**Work instruction:** Go to the line containing "492x1568 pixels. How" and retype it and every later line exactly as written, up to the last line of the entries. Keep pictures out.

Pixel coordinate grounding data

────────────────────────────────────────

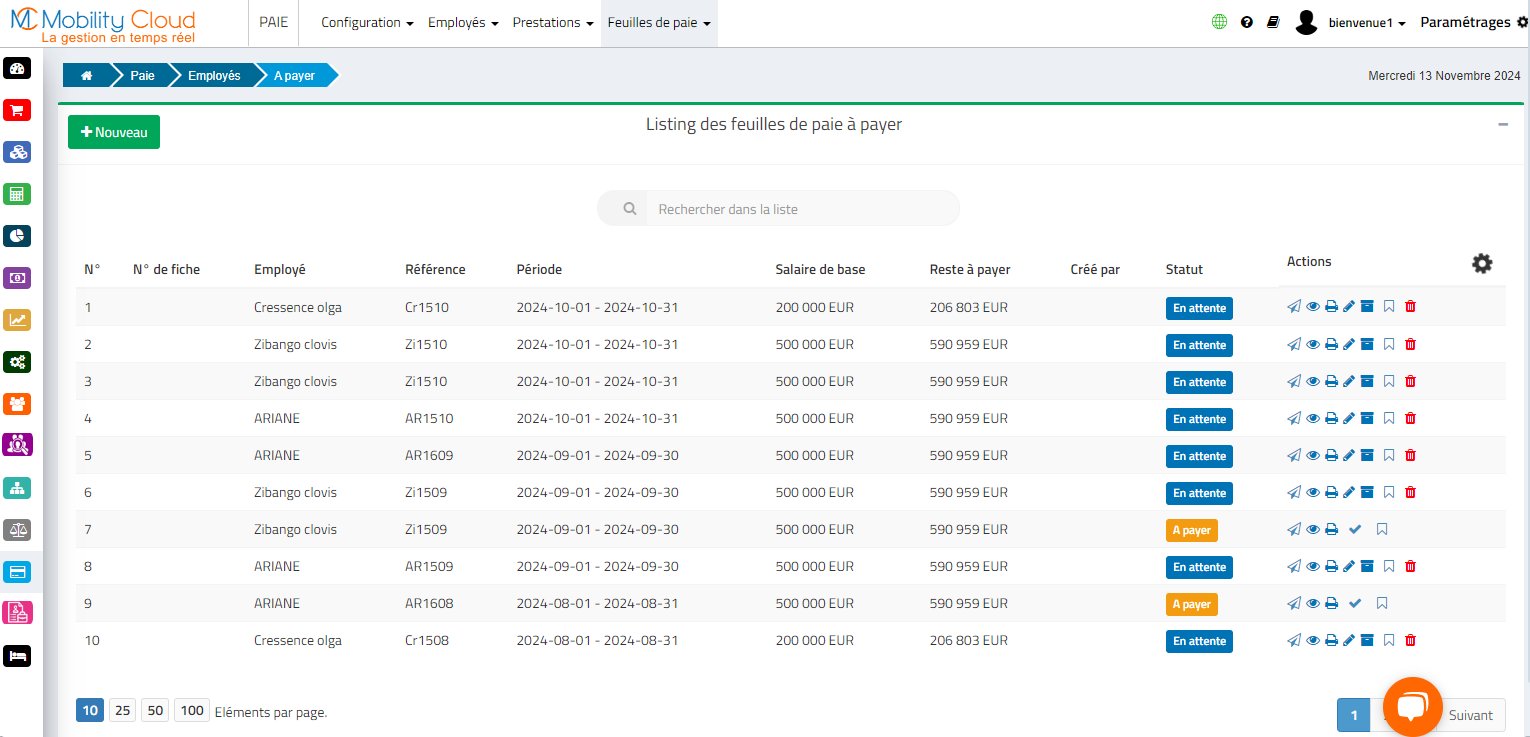The width and height of the screenshot is (1530, 737).
Task: Collapse the listing panel with the minus toggle
Action: point(1502,124)
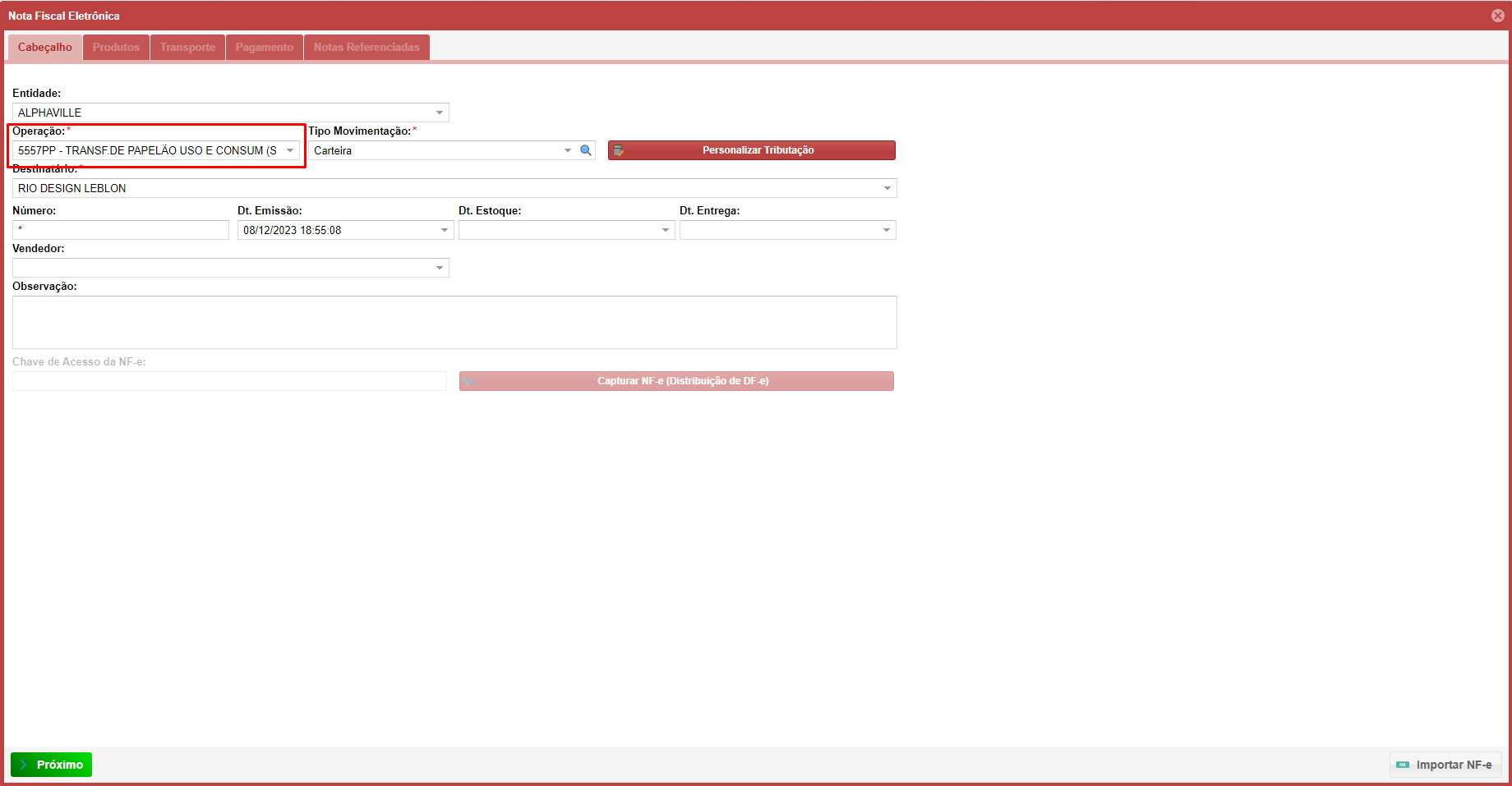Open the Dt. Emissão date picker arrow

tap(445, 230)
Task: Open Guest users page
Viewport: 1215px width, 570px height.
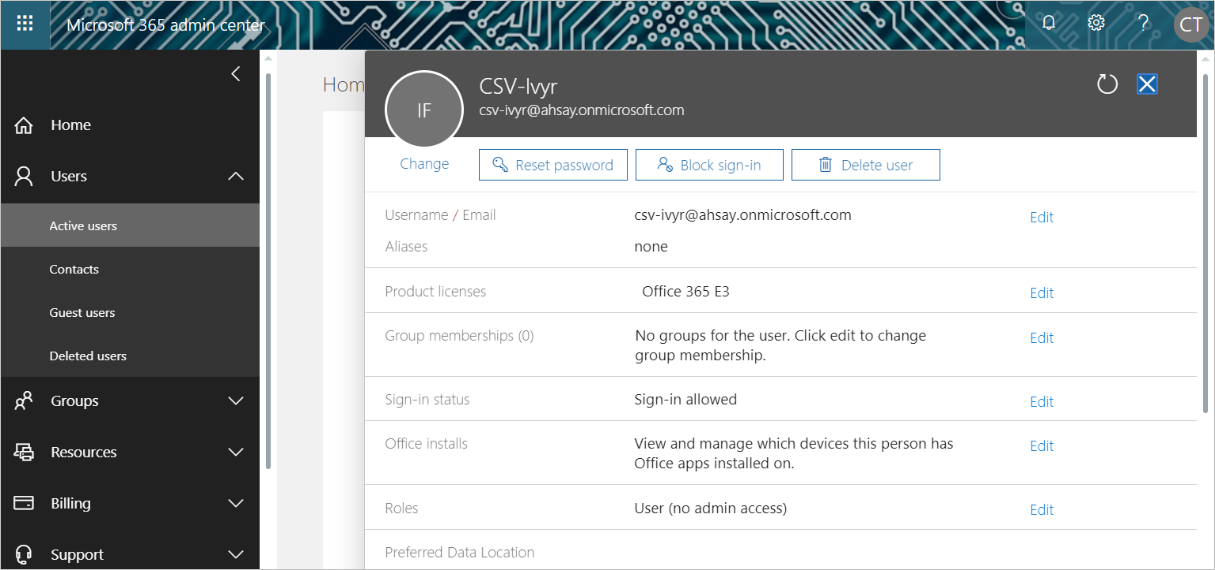Action: [x=82, y=313]
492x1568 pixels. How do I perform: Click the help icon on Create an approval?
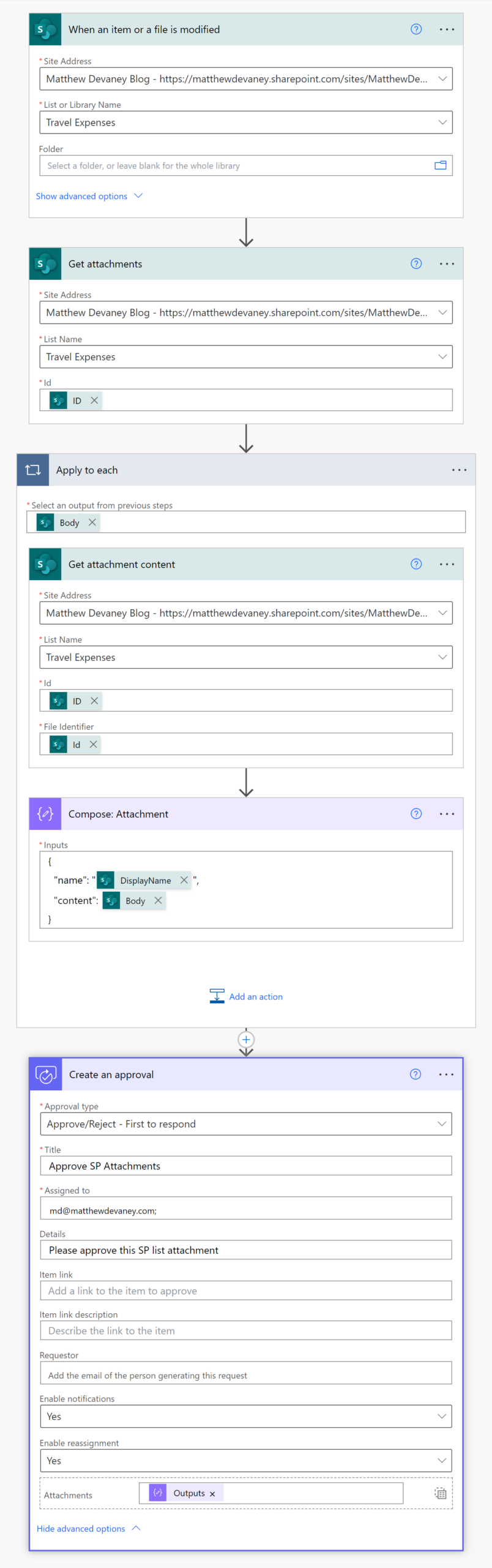click(x=416, y=1074)
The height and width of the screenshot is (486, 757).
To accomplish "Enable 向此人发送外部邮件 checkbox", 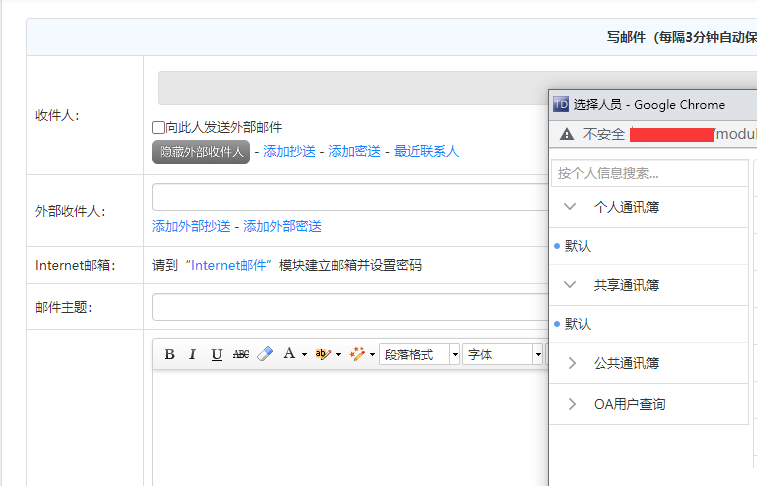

────────────────────────────────────────

**Expected answer:**
492x1568 pixels. How do I perform: Click the help icon on Create an approval?
click(x=416, y=1074)
The height and width of the screenshot is (486, 757).
To accomplish "Enable 向此人发送外部邮件 checkbox", 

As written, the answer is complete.